▶ _Problem to solve_:
Lines from the beginning of the data below through the one containing "Bekijk hoe je" are to be printed exactly as they appear.

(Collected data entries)
******************************
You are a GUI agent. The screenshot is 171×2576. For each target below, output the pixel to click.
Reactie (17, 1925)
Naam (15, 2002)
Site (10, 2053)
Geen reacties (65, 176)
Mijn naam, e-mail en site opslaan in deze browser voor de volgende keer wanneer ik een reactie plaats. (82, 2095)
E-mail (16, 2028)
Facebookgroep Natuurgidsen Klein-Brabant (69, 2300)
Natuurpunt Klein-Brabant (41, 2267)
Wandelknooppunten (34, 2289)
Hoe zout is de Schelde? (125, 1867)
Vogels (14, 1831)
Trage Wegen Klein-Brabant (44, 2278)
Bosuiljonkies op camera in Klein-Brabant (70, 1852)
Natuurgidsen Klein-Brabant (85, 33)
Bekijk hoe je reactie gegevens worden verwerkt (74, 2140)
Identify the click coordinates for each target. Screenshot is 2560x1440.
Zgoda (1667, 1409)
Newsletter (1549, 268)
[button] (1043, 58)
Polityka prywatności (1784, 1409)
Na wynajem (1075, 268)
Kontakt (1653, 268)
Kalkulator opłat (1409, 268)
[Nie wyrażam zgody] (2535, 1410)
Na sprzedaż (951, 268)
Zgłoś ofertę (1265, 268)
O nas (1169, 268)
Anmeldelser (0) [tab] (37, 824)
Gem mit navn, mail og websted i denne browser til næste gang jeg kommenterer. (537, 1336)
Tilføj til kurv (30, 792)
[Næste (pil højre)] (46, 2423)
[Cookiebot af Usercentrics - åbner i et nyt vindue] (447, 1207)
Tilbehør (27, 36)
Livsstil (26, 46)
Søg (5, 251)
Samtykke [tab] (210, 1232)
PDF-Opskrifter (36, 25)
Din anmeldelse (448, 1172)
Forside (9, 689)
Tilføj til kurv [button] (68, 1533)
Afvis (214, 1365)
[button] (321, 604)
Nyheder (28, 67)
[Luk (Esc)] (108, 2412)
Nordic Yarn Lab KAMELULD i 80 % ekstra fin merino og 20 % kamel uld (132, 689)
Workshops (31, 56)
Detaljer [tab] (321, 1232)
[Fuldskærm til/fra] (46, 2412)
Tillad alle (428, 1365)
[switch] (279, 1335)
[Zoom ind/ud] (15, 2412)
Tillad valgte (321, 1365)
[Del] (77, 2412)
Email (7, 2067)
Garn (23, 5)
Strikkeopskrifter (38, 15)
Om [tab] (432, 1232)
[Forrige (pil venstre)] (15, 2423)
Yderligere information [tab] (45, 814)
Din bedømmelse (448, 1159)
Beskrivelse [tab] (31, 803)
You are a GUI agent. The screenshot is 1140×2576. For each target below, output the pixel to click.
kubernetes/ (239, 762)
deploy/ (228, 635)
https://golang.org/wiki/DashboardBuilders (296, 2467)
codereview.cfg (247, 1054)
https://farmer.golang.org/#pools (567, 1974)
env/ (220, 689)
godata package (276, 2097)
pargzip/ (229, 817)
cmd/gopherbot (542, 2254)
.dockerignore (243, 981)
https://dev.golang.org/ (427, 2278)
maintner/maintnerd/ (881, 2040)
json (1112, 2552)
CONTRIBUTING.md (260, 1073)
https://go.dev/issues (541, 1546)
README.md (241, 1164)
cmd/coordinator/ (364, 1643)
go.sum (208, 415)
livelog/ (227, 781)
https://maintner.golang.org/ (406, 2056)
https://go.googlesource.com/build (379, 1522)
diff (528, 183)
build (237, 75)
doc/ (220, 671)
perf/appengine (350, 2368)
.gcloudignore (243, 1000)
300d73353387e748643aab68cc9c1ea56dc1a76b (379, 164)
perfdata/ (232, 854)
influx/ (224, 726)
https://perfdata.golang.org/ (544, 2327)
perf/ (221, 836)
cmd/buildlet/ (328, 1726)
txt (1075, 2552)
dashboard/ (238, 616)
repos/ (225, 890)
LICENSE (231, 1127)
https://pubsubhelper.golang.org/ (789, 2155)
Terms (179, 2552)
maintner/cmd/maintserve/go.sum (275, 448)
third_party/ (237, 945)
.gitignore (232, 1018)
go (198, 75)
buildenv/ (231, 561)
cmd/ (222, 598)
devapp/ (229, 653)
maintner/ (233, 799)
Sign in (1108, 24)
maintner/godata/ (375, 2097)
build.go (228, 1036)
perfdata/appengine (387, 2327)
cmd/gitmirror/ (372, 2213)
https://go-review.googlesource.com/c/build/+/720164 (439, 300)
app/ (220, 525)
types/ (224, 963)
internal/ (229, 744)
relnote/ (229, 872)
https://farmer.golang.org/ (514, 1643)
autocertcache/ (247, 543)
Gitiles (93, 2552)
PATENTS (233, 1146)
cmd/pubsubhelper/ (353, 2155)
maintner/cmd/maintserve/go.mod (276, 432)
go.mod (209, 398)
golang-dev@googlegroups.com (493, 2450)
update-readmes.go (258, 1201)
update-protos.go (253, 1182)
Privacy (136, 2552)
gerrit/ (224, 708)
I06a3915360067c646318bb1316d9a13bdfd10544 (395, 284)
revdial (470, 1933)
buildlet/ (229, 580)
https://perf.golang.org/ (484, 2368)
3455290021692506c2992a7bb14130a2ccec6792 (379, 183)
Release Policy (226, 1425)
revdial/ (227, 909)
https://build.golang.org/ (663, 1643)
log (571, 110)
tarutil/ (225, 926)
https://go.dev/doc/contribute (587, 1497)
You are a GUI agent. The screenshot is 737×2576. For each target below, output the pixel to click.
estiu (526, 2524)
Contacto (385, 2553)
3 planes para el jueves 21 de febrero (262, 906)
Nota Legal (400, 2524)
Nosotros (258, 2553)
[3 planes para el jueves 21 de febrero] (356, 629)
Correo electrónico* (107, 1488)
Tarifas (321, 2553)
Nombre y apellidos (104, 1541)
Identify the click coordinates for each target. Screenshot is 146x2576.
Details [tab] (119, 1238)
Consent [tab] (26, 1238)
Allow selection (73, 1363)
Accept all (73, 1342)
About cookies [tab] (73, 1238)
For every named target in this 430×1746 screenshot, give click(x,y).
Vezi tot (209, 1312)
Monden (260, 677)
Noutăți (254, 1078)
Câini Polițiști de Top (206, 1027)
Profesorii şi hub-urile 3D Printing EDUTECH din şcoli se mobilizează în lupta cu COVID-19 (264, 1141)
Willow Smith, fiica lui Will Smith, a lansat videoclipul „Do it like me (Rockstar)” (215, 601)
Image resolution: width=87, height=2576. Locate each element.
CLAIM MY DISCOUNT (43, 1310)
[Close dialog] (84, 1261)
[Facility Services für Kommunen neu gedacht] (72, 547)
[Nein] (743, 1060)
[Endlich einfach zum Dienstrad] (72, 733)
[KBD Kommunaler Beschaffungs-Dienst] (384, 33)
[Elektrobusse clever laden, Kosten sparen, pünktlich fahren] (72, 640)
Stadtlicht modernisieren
******************************
▶ _Solution_:
You are a GUI agent. The screenshot is 171×2576. For each target below, output the pixel to click.
Reactie (17, 1925)
Naam (15, 2002)
Site (10, 2053)
Geen reacties (65, 176)
Mijn naam, e-mail en site opslaan in deze browser voor de volgende keer wanneer ik een reactie plaats. (82, 2095)
E-mail (16, 2028)
Facebookgroep Natuurgidsen Klein-Brabant (69, 2300)
Natuurpunt Klein-Brabant (41, 2267)
Wandelknooppunten (34, 2289)
Hoe zout is de Schelde? (125, 1867)
Vogels (14, 1831)
Trage Wegen Klein-Brabant (44, 2278)
Bosuiljonkies op camera in Klein-Brabant (70, 1852)
Natuurgidsen Klein-Brabant (85, 33)
Bekijk hoe je reactie gegevens worden verwerkt (74, 2140)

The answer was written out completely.